• [SOURCE]:
╭──

Model Teaching: Empowerment Through Multi-Faceted Instruction

I’ve been teaching for a long time — long enough to see the spin of the pedagogical cycle of strategies come full circle. What I have learned along the way is that there are some practices that work better than others when it comes to teaching writing.
In 2009, the National Council of Teachers of English (NCTE) published a call-to-action report, “Writing in the 21st Century,” that stated clearly our need to recognize the importance of teaching writing in a way that aligns with our complex lifestyles interwoven with technology and multitasking.

In the report’s introduction, NCTE past president, Kathleen Blake Yancey, writes, “It’s time for us to join the future and support all forms of 21st century literacies, inside school and outside school. For in this time and in this place we want our kids—in our classrooms, yes, and in our families, on our streets and in our neighborhoods, across this wide country and, indeed, around the world—to ‘grow up in a society that values knowledge and hard work and public spirit over owning stuff and looking cool.’” (Garrison Keillor, A Prairie Home Companion)

She rallies teachers of writing to answer this “call to research and articulate new composition, [this] call to help our students compose often, compose well, and through these composings, become the citizen writers of our country, the citizen writers of our world, and the writers of our future.”

I could not agree more with Yancey’s call to action. What we need to do, as teachers of writing, is to find ways to integrate the various strategies that have worked over the years and apply them to real-world needs that empower our students to effect change. This is the most meaningful way to make writing matter to students who are already engaged in communication outlets and devices only dreamed of in sci-fi works a generation ago.

╰──

• [DATA EXCERPT]:
╭──

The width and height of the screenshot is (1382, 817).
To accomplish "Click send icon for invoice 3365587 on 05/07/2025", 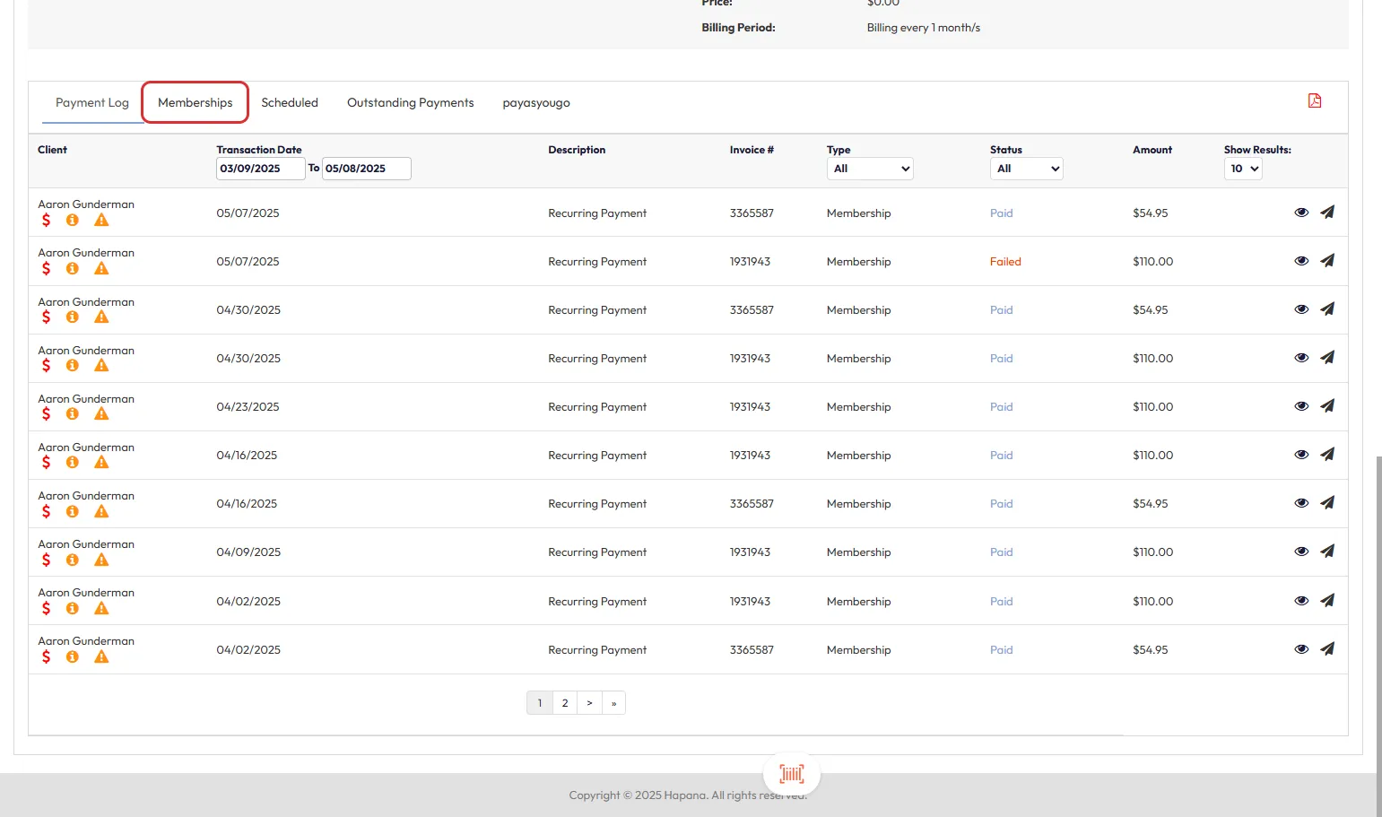I will [1327, 213].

╰──

• [LIST OF TASKS]:
• A. According to the essay on teaching writing, what title did the report that the National Council of Teachers of English published in 2009 carry?
• B. From the essay on teaching writing, reproduce the passage starting at "In 2009, the" and ending at "Prairie Home Companion)".

• [SET OF ANSWERS]:
• A. “Writing in the 21st Century”

• B.
In 2009, the National Council of Teachers of English (NCTE) published a call-to-action report, “Writing in the 21st Century,” that stated clearly our need to recognize the importance of teaching writing in a way that aligns with our complex lifestyles interwoven with technology and multitasking.

In the report’s introduction, NCTE past president, Kathleen Blake Yancey, writes, “It’s time for us to join the future and support all forms of 21st century literacies, inside school and outside school. For in this time and in this place we want our kids—in our classrooms, yes, and in our families, on our streets and in our neighborhoods, across this wide country and, indeed, around the world—to ‘grow up in a society that values knowledge and hard work and public spirit over owning stuff and looking cool.’” (Garrison Keillor, A Prairie Home Companion)